Portability | portable |
---|---|
Stability | experimental |
Maintainer | m.misamore@gmail.com |
Safe Haskell | None |
Algorithms for simplifying finite directed cubical complexes by removing corner vertices; this operation is fully faithful on path categories, as demonstrated by the author.
- cmplxCornersNaive :: CubeCmplx -> HashSet (Vertex, CubeCell)
- cmplxSpanIntCorners :: CubeCmplx -> VertSpan -> HashSet (Vertex, CubeCell)
- cmplxCorners :: CubeCmplx -> HashSet (Vertex, CubeCell)
- cmplxCornersInt :: CubeCmplx -> VertSpan -> HashSet (Vertex, CubeCell)
- cmplxReduce' :: CubeCmplx -> [VertSpan] -> [CubeCmplx]
- cmplxReduce :: CubeCmplx -> [VertSpan] -> CubeCmplx
Finding corners
cmplxCornersNaive :: CubeCmplx -> HashSet (Vertex, CubeCell)Source
Naive algorithm for finding corner vertices of a cubical complex. Works well whenever the complex has relatively few top-cells.

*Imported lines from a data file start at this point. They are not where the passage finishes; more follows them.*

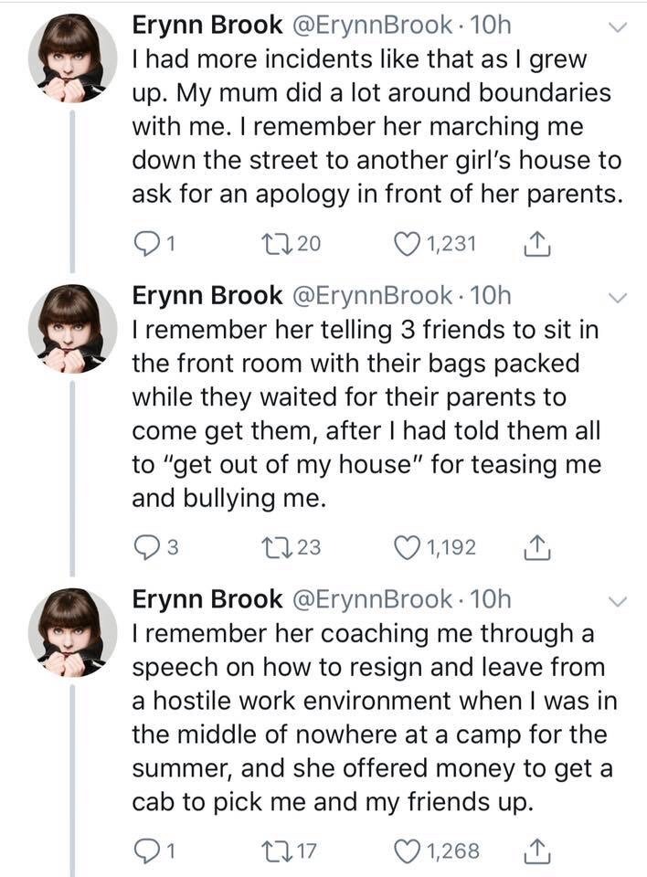Reply to the tweet with 3 replies
The width and height of the screenshot is (647, 877).
[148, 547]
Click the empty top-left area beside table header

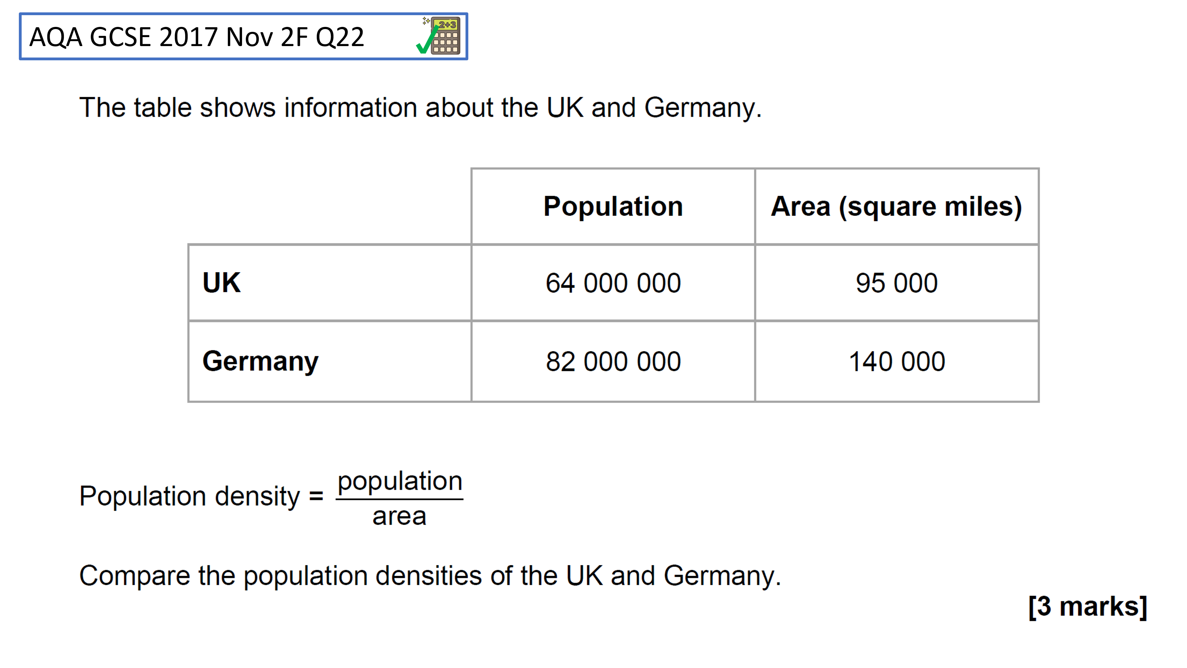coord(329,206)
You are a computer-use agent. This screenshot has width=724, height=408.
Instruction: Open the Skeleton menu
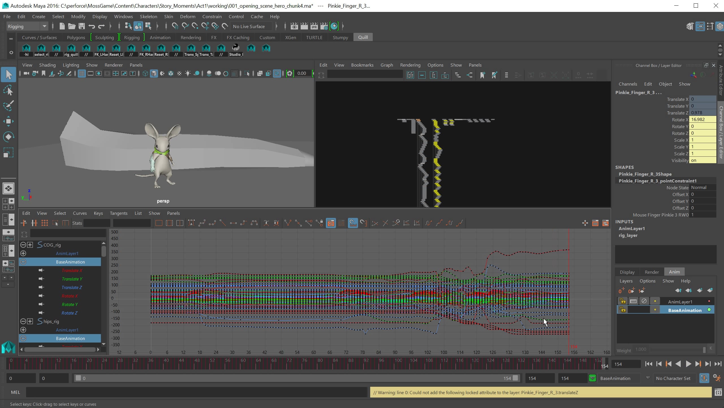tap(148, 16)
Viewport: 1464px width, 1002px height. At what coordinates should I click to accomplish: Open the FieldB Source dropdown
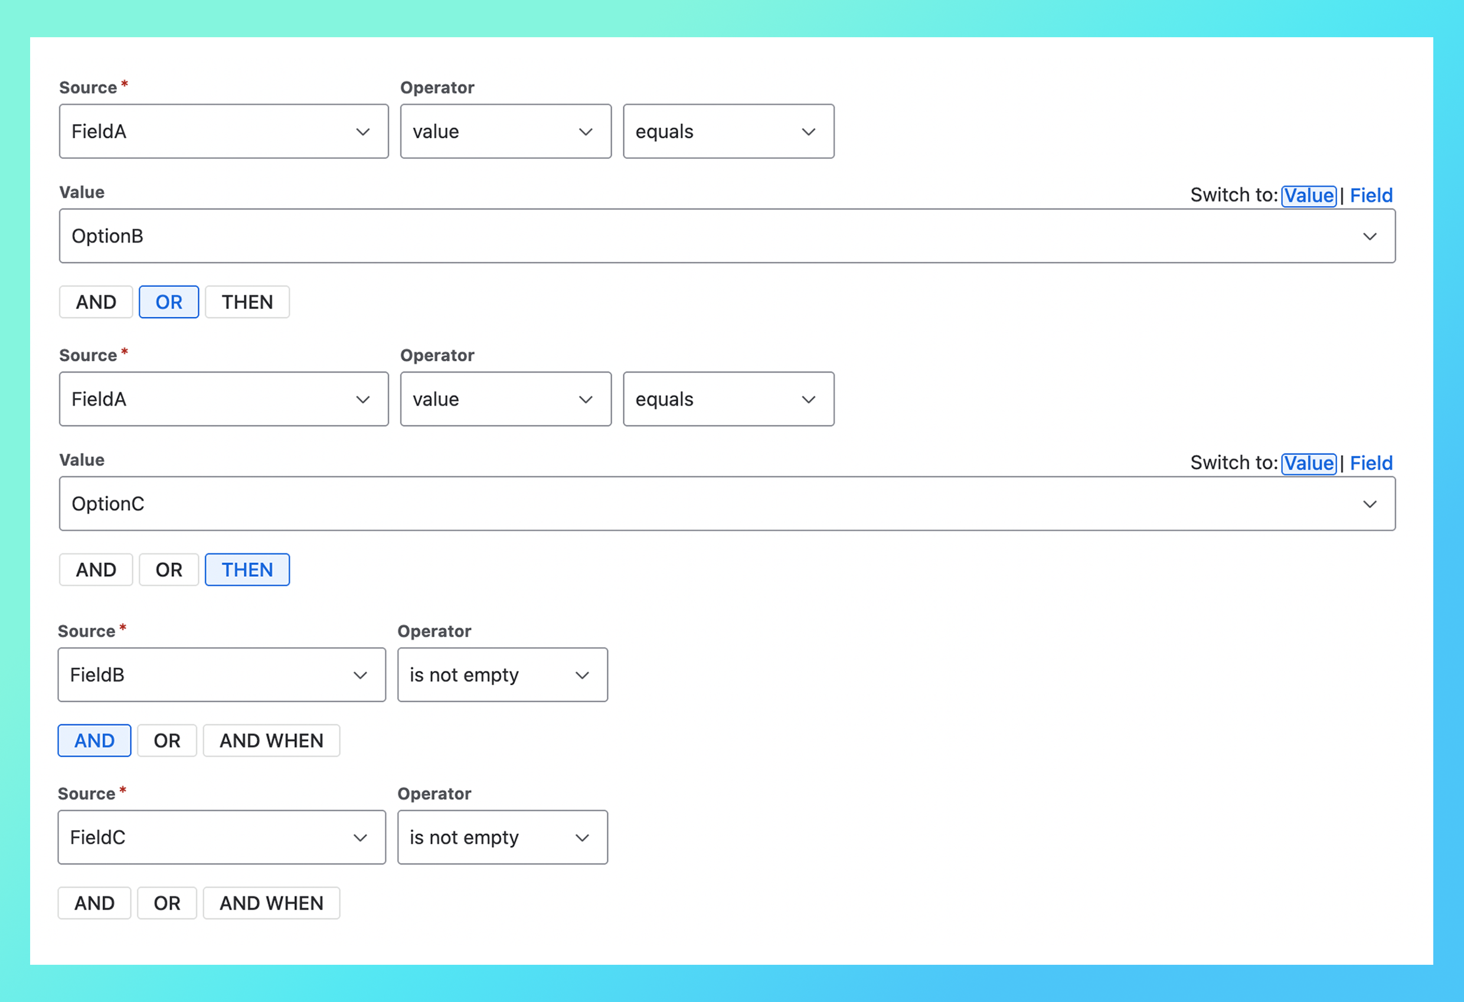[x=221, y=674]
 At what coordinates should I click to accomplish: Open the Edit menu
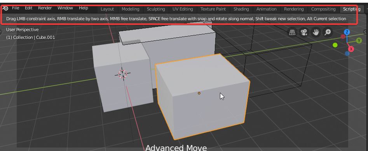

cmplxSpanIntCorners :: CubeCmplx -> VertSpan -> HashSet (Vertex, CubeCell)Source
Given a cubical complex and a vertex span to which it belongs, determine the set of corner vertices that belong to the interior of the span using the naive algorithm.
cmplxCorners :: CubeCmplx -> HashSet (Vertex, CubeCell)Source
Memory-efficient parallelized algorithm for determining corner vertices of any finite directed cubical complex whose vertices all have nonzero coordinates.
cmplxCornersInt :: CubeCmplx -> VertSpan -> HashSet (Vertex, CubeCell)Source
Given a cubical complex where all vertices have nonzero coordinates, determine the set of corner vertices that belong to the interior of the given span using the parallel algorithm.
Corner removal
cmplxReduce' :: CubeCmplx -> [VertSpan] -> [CubeCmplx]Source
Given a complex whose vertices have nonzero coordinates, reduce it in parallel, optionally excluding some spans from the set of corner vertices. Return the intermediate complexes in a list.
cmplxReduce :: CubeCmplx -> [VertSpan] -> CubeCmplxSource
Given a complex whose vertices have nonzero coordinates, reduce it in parallel, optionally excluding some spans from the set of corner vertices.